Nov. 22, 1999
KALAMAZOO -- Retailers are in a good mood this holiday shopping season, says a small business retailing expert in WMU's Department of Family and Consumer Sciences. Barbara J. Frazier, an instructor who teaches in the merchandizing major and textile and apparel studies major, says retailers expect to see a 4 to 6 percent increase in sales this year.
"The economy and employment are still good and the stock market is performing well," Frazier says. "The forecast is for consumers to be big spenders in ordinary gift-giving categories like apparel, toys and music."
But she notes that the growing popularity of alternative shopping methods such as direct mail, catalogs, specialty stores and the Internet are affecting the way big retail chains do business, particularly in the way they market their products before Christmas and the way they promote and stock their stores after Dec. 25.
"The traditional holiday shopping season the day after Thanksgiving to the day before Christmas is a thing of the past," Frazier says. "Consumers are shopping earlier using alternative methods, so major retailers are having to be ready earlier or lose market share."

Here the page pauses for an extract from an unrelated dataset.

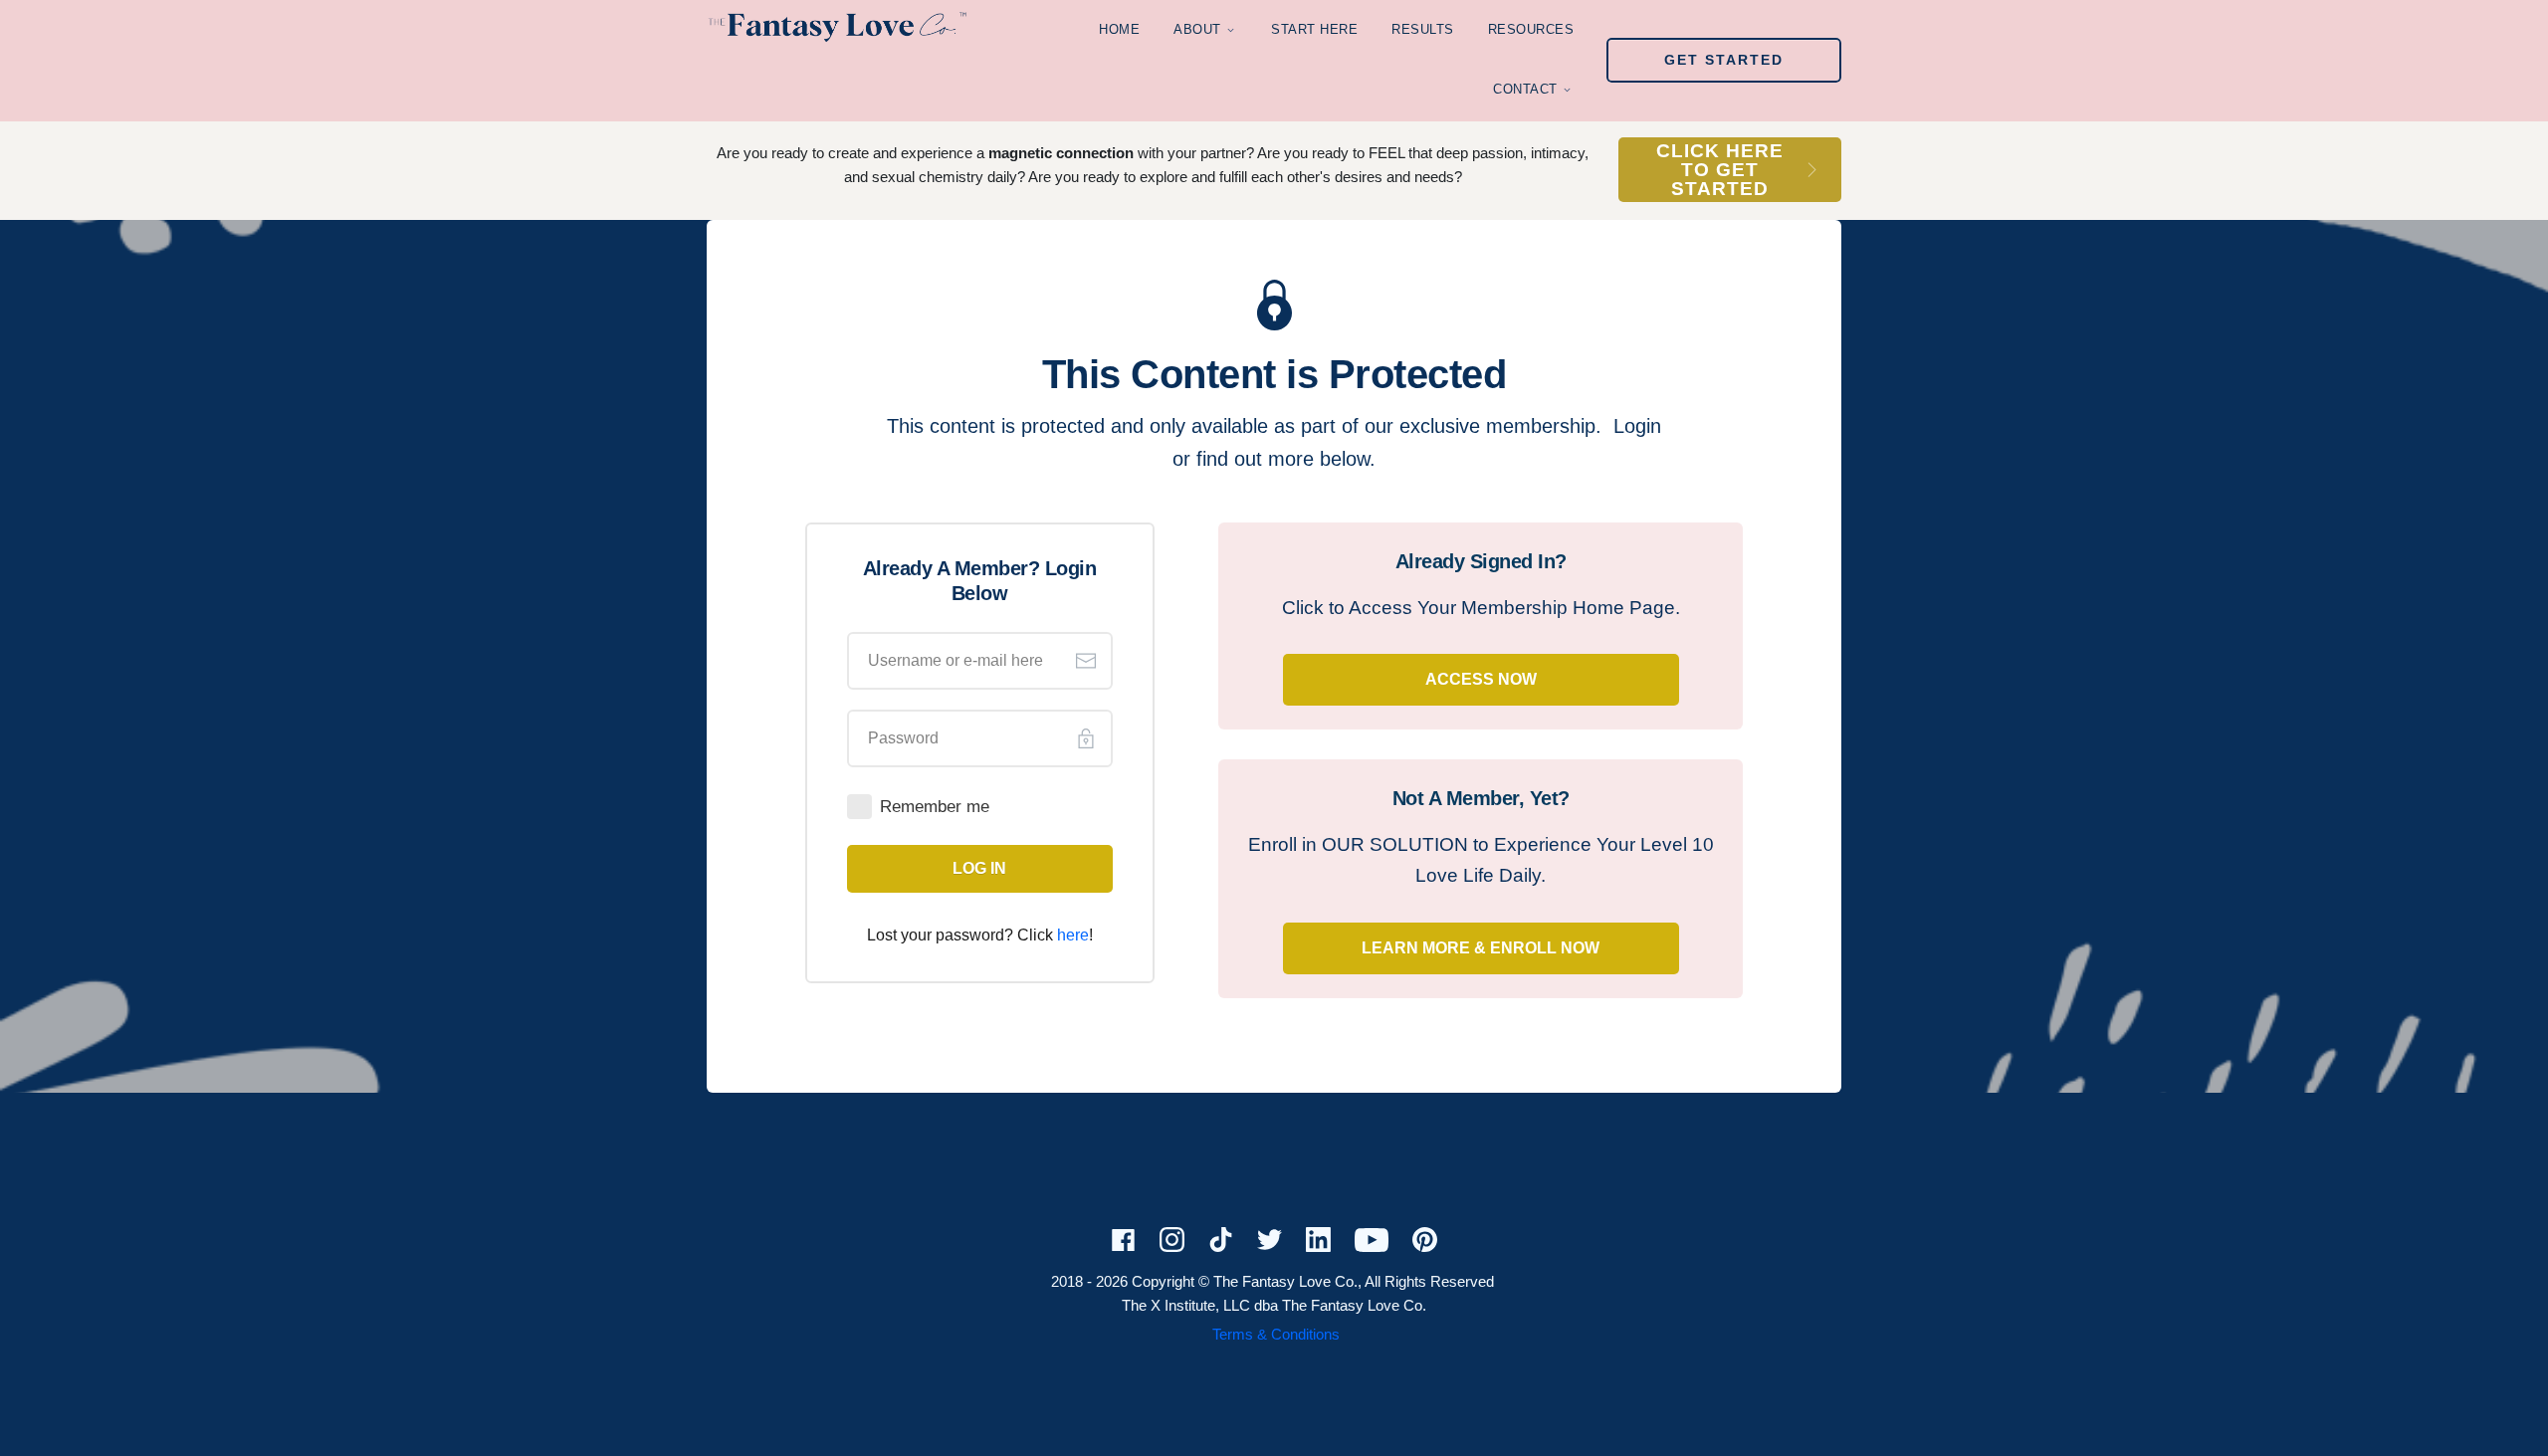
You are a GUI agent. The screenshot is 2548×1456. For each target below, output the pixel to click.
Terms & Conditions (1276, 1334)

In addition, a huge 40 percent increase is expected this year in giving money and gift certificates. This means more consumers will visit stores after Christmas, so retailers will have to keep up their promotions, inventory and staff.
"Until about the last decade, you needed to have 50 percent-off sales to bring people into your store right after Christmas, Frazier says. "Now the week after Christmas is one of the biggest money makers for retailers."